Under the grant, UCI professor Orhan Nalcioglu and colleagues at the Chao Family Comprehensive Cancer Center will take magnetic resonance imaging scans of around 100 women with early stage breast cancer for the next five years. The team will see if the women’s cancer recurs, metastasizes or is treated successfully by therapy.

At the end of the five-year period, the researchers will compare the scans of women who didn’t develop further stages of breast cancer with those who did and analyze any differences in chemical, blood vessel and cellular activity.

Separately, a group of UCI researchers recently developed a form of a membrane protein that signals light information to cells. The research is expected to provide new information on a primitive form of vision and eventually may enable medical researchers to design new drugs.

Dr. Hartmut Luecke, a UCI professor of molecular biology and biochemistry, led the group. They created a three-dimensional image of sensory rhodopsin II protein to understand how it transforms when absorbing blue light.

The protein, when activated, sends a message through a transducer protein that tells bacteria how to react either by avoiding harsh wavelengths or moving toward a wavelength the bacteria uses to create energy.

The researchers are planning to further explore crystal structures of rhodopsin molecules during different photocycle states in order to understand how the protein alters its shape to send messages. The team’s findings are being published in Science.


Lab Grab

About a month back, Newport Beach-based Health Care Property Investors Inc. Chief Executive Kenneth Roath said the real estate investment trust would focus primarily on buying nursing homes and assisted living facilities.

But Health Care Property Investors, flush with cash after a secondary offering this year, looks like it’s expanding to other types of health properties, including biotechnology research labs.

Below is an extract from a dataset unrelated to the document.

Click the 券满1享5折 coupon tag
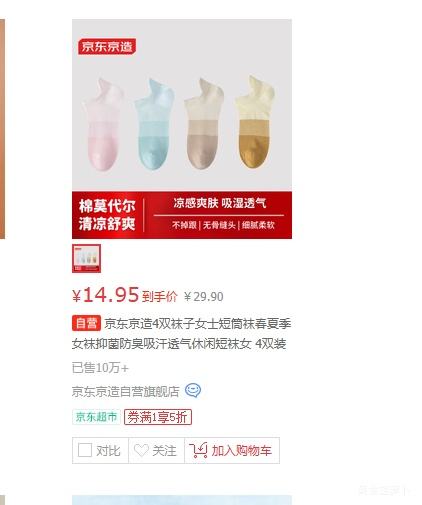This screenshot has width=422, height=505. point(158,417)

The company recently said it was going to spend around $126 million on 12 medical office buildings and six healthcare research and laboratory facilities. The buildings are being bought from the Boyer Co. of Salt Lake City.

The deal encompasses 863,759 square feet altogether. Health Care Property Investors said that 67% of the new square footage is in Utah, with the majority of that on the University of Utah’s research park campus. The other buildings are in Arizona, Colorado, Kansas, Idaho and Wyoming.


OCMA Names President

Dr. Lytton Smith was recently named president of the Orange County Medical Association, succeeding Dr. Maria Minon as leader of the group.

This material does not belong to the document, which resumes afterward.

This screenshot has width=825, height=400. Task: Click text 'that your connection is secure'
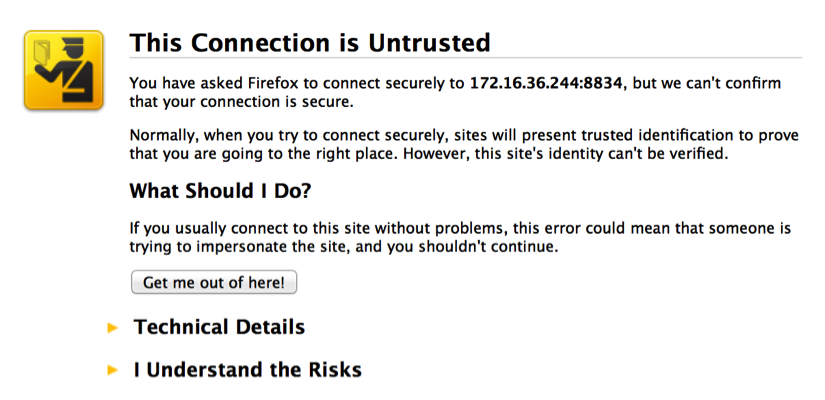241,101
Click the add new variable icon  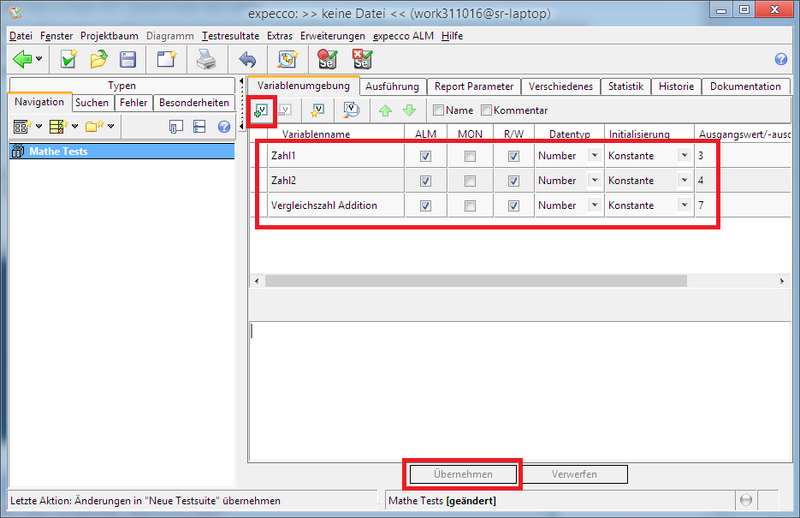click(x=261, y=110)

Smith, a native of Winnipeg, Manitoba, has practiced in Orange County since 1975. He has board certifications in family practice and geriatric medicine.

Smith, a part of the Heritage Medical Group, has a longtime affiliation with Placentia Linda Hospital, a Tenet Healthcare Corp. facility.

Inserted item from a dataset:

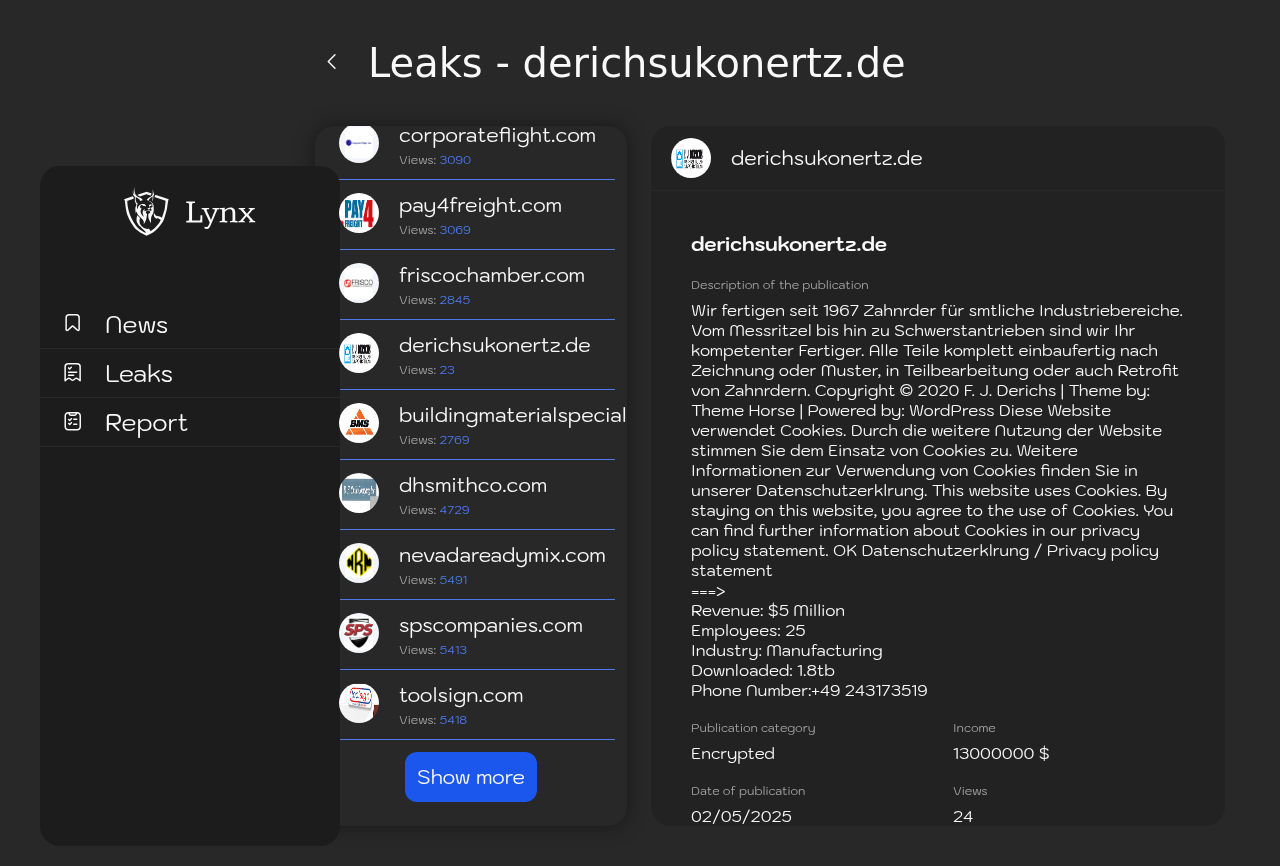This screenshot has height=866, width=1280.
Task: Click the buildingmaterialspecial orange logo
Action: click(359, 423)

In a release Smith said he wants to make sure that the medical association is relevant to medium and large physician groups through its advocacy efforts. Other OCMA officers include Minon, of Children’s Hospital of Orange County; Garden Grove internal medicine specialist Dr. David Litke, who is president-elect; and Dr. Kent Adamson, an orthopedic surgeon at Mission Hospital Medical Center who is secretary-treasurer.


Bits and Pieces:

PacifiCare Behavioral Health, Laguna Hills, launched a substance abuse relapse prevention program. PacifiCare Behavioral, a subsidiary of Santa Ana-based PacifiCare Health Systems Inc., said the program is aimed at reducing the estimated 54% relapse rate following treatment for drug or alcohol abuse Cardiac Science Inc., Irvine, reported that it installed 100 of its Powerheart automated bedside heart defibrillation machines at Maimonides Medical Center in Brooklyn, N.Y. BioCurex Technologies Inc., Rancho Santa Margarita, said it purchased a “control position” in BioLargo Technologies Inc. for an undisclosed amount. BioLargo, also out of Rancho Santa Margarita, holds two patents for disease transmission prevention. BioCurex’s products are used in tumor therapy, cancer diagnostics and therapeutics Integrated Health Plan Inc. of St. Petersburg, Fla., extended a managed care contract with the InfuSystem subsidiary of Lake Forest-based I-Flow Corp. to provide infusion pump management services. The extension covers 12.5 million patient members.